Again, the cities that scored well for this question were the cities with the highest proportion of cycle lanes.

“There is a clear correlation between how satisfied people are with public spaces in the city and the existence of cycling infrastructure.”

This finding has broad implications for planners and governments also. It tackles that ever-present accusation that by building expensive cycling infrastructure, authorities are building for the minority of people who ride bikes.

In fact, more infrastructure improves public spaces for everyone, cyclists or otherwise.

But why?

With just the data on the proportion of bike lanes and the perception of public spaces to go off, the two studies don’t provide any explanation for why a greater number of bike lane kilometres leads to an improved perception of public spaces. In fact, this is a relationship that Holger thinks deserves further research.

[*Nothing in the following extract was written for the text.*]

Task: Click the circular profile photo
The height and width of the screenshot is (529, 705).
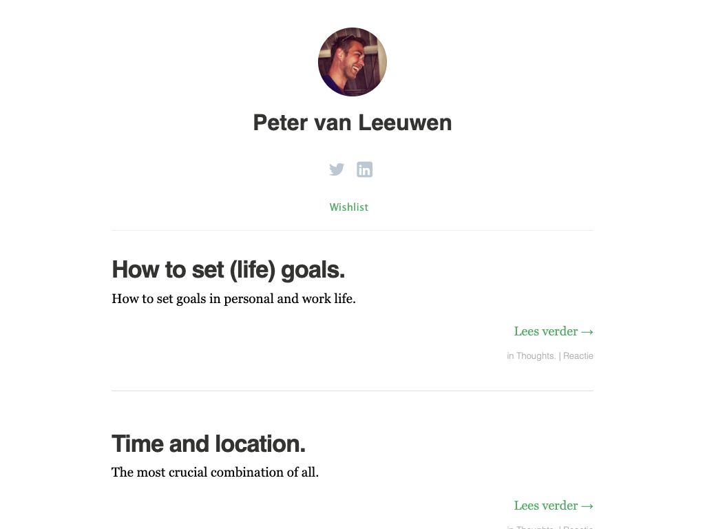Action: (x=353, y=62)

“We don’t really know what the causality relations are there. Like, if cycling infrastructure makes the cities look nicer, and happier because of that, or if it’s more like a general movement towards traffic calming, less car traffic, that has an influence.”

Common sense tells us that both those things are likely true. Cities that build bike lanes rather than multi-lane carriageways can generally find more room for green spaces. And as we’ve seen, cities with more cycling infrastructure see higher levels of cycling, meaning the cities are quieter, safer and less polluted.

Why these results matter

For many of us, these two findings will not be of any great surprise. However, it is exciting to think that now, we have data to prove what many of us know intuitively.

Our cities need to shift towards active travel, but without absolute proof that more bike lanes are a good thing, many will drag their heels.

These findings give planners and governments an empirical backing that they can use to make a case for more cycling infrastructure.

Hopefully, the results will give them the bravery to make decisions that lead to healthier, less polluted and more pleasant cities.